◆ **Input data**
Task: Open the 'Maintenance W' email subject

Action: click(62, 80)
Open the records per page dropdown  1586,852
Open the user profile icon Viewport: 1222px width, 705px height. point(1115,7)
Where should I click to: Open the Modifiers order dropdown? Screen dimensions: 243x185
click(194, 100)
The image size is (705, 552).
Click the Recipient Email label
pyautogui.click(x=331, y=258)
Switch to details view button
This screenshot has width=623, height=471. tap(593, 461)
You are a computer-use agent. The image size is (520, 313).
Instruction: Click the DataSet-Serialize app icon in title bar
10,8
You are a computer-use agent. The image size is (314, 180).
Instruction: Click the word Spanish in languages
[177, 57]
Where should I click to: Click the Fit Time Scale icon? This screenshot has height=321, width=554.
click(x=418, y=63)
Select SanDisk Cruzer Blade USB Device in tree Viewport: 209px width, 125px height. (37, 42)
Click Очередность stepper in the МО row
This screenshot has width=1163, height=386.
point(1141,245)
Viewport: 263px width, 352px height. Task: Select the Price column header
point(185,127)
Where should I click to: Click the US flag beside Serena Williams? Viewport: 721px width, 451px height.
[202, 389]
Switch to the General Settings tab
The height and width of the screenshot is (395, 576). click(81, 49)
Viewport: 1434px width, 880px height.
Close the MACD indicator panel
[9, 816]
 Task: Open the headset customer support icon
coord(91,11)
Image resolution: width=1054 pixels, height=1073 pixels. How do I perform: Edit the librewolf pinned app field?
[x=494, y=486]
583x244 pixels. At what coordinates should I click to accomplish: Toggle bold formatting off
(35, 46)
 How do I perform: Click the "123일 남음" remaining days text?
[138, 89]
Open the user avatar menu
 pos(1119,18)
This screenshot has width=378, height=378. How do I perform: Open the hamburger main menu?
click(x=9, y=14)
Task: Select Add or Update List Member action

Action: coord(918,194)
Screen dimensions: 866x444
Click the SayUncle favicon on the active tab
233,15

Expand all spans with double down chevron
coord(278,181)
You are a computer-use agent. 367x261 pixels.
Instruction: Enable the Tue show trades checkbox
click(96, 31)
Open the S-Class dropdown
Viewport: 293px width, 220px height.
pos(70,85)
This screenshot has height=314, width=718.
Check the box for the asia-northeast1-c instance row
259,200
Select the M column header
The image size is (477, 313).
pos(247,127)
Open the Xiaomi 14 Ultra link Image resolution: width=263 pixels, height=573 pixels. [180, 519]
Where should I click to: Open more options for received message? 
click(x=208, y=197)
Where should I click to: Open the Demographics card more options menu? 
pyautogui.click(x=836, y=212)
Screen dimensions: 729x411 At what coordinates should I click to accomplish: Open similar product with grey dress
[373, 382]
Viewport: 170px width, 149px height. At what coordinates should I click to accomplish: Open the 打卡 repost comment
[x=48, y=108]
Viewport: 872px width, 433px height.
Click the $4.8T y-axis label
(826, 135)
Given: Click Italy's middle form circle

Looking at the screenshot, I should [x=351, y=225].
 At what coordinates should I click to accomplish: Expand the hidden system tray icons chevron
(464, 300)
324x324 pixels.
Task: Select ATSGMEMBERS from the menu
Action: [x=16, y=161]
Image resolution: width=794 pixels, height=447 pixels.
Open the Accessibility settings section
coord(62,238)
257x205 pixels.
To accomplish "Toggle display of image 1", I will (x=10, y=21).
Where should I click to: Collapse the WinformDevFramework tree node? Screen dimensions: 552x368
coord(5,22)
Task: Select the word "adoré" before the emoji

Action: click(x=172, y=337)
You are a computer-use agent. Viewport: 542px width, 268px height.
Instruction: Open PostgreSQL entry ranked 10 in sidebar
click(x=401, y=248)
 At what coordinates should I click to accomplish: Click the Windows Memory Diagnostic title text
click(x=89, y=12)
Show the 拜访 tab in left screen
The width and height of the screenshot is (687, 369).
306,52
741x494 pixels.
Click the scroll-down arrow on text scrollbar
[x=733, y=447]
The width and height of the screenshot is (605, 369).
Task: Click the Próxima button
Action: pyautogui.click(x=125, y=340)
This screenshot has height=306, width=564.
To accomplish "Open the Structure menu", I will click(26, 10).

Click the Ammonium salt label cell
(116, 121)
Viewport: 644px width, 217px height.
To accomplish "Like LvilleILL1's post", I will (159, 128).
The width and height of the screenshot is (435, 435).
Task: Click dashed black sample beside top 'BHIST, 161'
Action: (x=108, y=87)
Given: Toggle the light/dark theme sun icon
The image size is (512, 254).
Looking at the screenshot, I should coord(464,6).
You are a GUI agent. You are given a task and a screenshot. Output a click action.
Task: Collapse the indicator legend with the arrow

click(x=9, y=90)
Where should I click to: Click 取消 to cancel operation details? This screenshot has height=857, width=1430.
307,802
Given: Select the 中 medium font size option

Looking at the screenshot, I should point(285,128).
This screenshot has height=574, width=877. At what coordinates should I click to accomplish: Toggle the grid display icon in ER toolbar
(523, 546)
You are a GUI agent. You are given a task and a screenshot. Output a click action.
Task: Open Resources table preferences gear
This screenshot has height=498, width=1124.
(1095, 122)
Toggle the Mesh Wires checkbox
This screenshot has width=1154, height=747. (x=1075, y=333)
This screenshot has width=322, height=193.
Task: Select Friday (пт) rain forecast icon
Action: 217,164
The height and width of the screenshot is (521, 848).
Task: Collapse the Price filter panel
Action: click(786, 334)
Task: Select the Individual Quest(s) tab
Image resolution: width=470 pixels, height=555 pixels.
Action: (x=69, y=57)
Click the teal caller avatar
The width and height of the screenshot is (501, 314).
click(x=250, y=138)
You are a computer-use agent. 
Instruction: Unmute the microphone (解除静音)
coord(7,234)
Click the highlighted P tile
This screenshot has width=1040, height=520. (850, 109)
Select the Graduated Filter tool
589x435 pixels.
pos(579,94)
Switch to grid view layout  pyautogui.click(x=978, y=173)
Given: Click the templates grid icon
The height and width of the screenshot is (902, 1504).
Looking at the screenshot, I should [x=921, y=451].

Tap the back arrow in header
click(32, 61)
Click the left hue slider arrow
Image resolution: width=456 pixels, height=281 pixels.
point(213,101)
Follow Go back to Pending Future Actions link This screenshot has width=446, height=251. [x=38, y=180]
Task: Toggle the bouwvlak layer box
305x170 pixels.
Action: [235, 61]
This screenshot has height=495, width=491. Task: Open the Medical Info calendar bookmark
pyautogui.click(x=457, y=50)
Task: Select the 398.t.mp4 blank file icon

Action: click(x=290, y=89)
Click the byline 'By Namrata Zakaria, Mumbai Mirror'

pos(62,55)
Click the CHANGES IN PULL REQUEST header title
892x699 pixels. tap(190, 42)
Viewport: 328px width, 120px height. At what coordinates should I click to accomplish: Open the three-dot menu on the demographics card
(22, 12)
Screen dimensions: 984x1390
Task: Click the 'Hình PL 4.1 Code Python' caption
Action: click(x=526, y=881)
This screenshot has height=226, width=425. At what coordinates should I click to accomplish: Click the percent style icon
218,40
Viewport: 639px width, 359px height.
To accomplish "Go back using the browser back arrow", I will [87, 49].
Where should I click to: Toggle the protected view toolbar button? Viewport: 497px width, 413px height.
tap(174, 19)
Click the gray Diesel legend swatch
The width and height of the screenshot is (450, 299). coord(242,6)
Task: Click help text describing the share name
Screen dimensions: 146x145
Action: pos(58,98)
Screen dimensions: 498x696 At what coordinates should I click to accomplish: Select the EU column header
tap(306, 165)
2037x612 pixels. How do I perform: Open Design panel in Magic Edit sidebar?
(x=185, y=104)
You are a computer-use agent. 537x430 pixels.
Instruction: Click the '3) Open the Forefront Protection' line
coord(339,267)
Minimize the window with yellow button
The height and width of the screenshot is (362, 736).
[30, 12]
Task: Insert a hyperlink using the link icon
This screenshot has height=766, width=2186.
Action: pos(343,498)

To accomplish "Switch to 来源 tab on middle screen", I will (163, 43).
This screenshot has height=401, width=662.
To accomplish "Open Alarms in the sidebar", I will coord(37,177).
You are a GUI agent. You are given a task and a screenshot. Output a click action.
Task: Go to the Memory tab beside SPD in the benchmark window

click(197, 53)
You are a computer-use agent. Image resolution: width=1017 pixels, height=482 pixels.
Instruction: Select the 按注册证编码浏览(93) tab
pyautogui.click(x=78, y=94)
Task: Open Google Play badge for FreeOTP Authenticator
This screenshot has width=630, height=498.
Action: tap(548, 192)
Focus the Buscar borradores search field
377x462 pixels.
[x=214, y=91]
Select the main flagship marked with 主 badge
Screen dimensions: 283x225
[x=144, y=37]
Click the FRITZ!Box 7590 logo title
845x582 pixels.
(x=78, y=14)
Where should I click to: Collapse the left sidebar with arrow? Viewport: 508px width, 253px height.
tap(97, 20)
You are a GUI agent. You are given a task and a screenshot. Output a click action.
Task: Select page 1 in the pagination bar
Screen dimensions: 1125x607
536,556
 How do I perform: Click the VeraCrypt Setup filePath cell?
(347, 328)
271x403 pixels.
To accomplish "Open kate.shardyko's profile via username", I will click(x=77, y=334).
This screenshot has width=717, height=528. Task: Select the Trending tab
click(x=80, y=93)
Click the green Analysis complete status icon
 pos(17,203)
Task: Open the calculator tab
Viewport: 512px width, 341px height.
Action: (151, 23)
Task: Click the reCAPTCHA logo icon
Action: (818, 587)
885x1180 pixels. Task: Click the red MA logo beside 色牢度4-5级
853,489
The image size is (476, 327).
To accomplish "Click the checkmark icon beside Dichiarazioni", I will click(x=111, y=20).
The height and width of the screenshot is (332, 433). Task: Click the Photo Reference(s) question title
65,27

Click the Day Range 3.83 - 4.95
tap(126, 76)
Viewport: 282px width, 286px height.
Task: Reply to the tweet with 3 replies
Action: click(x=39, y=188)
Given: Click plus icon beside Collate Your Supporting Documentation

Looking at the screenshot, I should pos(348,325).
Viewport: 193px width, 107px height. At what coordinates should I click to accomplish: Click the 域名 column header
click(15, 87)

◆ **Aim of the task**
When the line with "Screen dimensions: 498x696" is reached in the data above, start copying there, and copy each line exactly until the line with "You are a computer-use agent. 537x430 pixels." has been copied; copy nothing else.

◆ **Solution below**
Screen dimensions: 498x696 At what coordinates should I click to accomplish: Select the EU column header
tap(306, 165)
2037x612 pixels. How do I perform: Open Design panel in Magic Edit sidebar?
(x=185, y=104)
You are a computer-use agent. 537x430 pixels.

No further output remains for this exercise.